According to one study, in addition to the rise in Treg cells during pregnancy, Tregs accumulate in the uterus and draining lymph nodes each time a female mouse approaches estrus. Pregnancy-related hormones such as progesterone and estrogen, which change throughout the estrous cycle, may contribute to Treg accumulation (65). During estrus and early pregnancy, Tregs enter the uterus via chemokines such as CCL1, CCL4, CCL17, and CCL22. Approximately 70% of CD4+CD25+ Treg cells in pregnant mice express CC chemokine receptor (CCR) 5, which identifies CCL4. Additionally, the interaction of CCR8 with CCL1 can enhance the immune suppressive function of Treg cells by inducing the expression of FOXP3, IL-10, TGF-β, and the production of granzyme B (GzmB) (60).
FOXP3-HLA-G+ Tregs can express HLA-G and secrete soluble HLA-G (sHLA-G), which exerts immunoregulatory effects on a wide variety of immune cells by interacting with inhibitory receptors such as ILT2 (66, 67). Studies show that Tregs suppress NK cell cytolytic function via TGF-β (68). TGF-β also suppresses the functions of NK cells, DCs, and Mφs. The Tregs interact with DCs via CTLA-4 and LAG3 (69). Fetal trophoblast cells express and secrete several immunosuppressive molecules that play an important role in balancing Tregs (60, 70). Galectins have been shown to be important in inhibiting the maternal immune system by modifying some trophoblast regulatory processes, including promoting Treg cell development and inducing T cell death (67).

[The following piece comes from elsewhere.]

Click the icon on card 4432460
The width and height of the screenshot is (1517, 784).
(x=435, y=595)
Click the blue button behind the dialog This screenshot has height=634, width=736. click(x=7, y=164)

In addition to suppressing inflammatory responses to create a suitable environment for fetal tolerance, Tregs prevent complications such as spontaneous abortion and PE (65, 70). Deficiencies in the Treg population are associated with reproductive disorders, highlighting their importance in pregnancy outcomes (71).
6. Conclusions
The interaction between NK cells, Mφs, cytokines, and Tregs forms a complex network essential for establishing and maintaining a healthy pregnancy. Understanding these interactions provides valuable insights into the immunological mechanisms that support maternal and fetal health. At the maternal-fetal interface, the innate immune system—which includes NK cells and Mφs—plays a crucial role in regulating trophoblast invasion, vascular remodeling, and immunological control. Additionally, Tregs of the adaptive immune system are essential for preventing the rejection of semi-allogeneic embryos and ensuring maternal and fetal tolerance. The proper development of pregnancy depends on the cytokine-mediated balance of pro- and anti-inflammatory effects.

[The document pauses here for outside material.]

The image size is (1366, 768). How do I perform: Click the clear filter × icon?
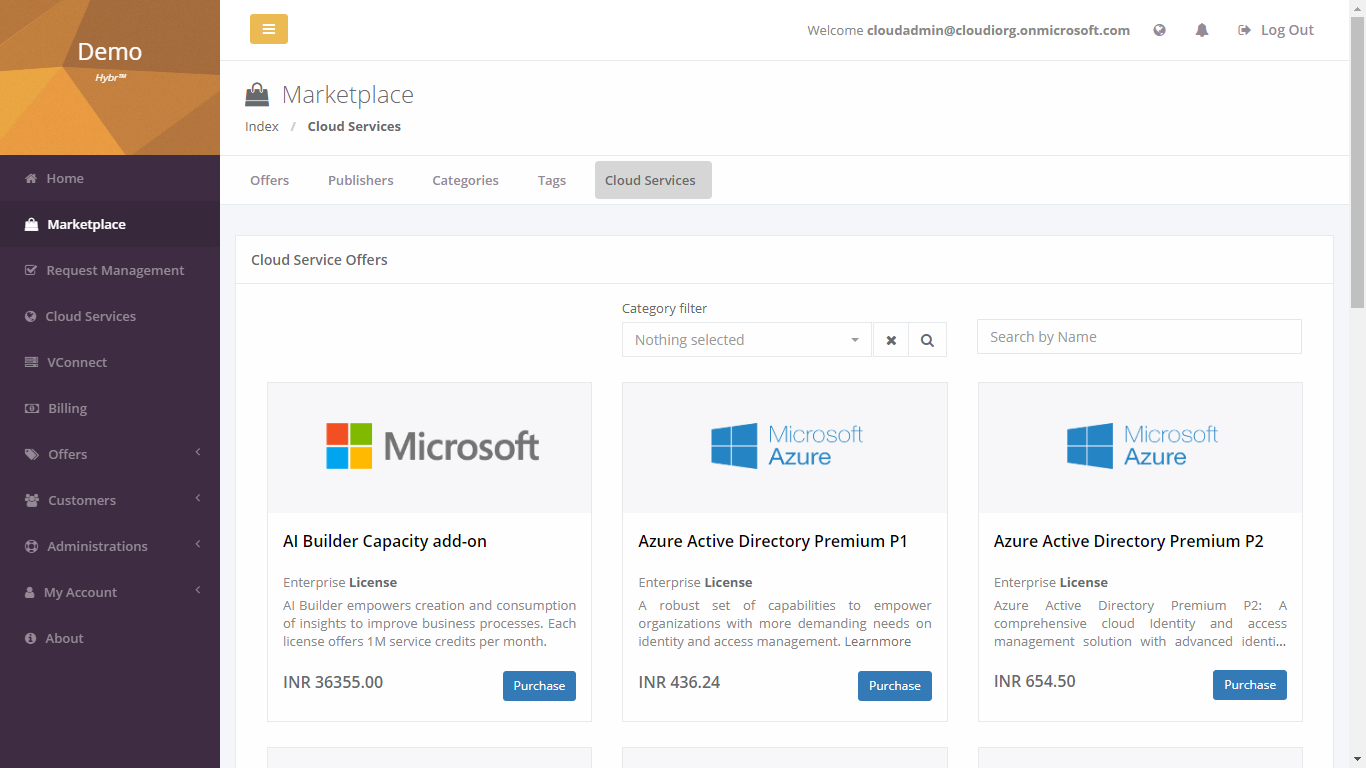(x=890, y=339)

Selecting embryos with high HLA-G expression in IVF increases the chances of pregnancy success. Modulating regulatory cytokines or inhibiting inflammatory signals can improve dNK cell function in cases of recurrent miscarriage. The use of M2-polarization inducing factors such as IL-10 or TGF-β can reduce embryo rejection in immune infertility. Investigating future treatment strategies can lead to improvements in maternal and fetal health, increased immune tolerance, and reduced risks related to pregnancy complications.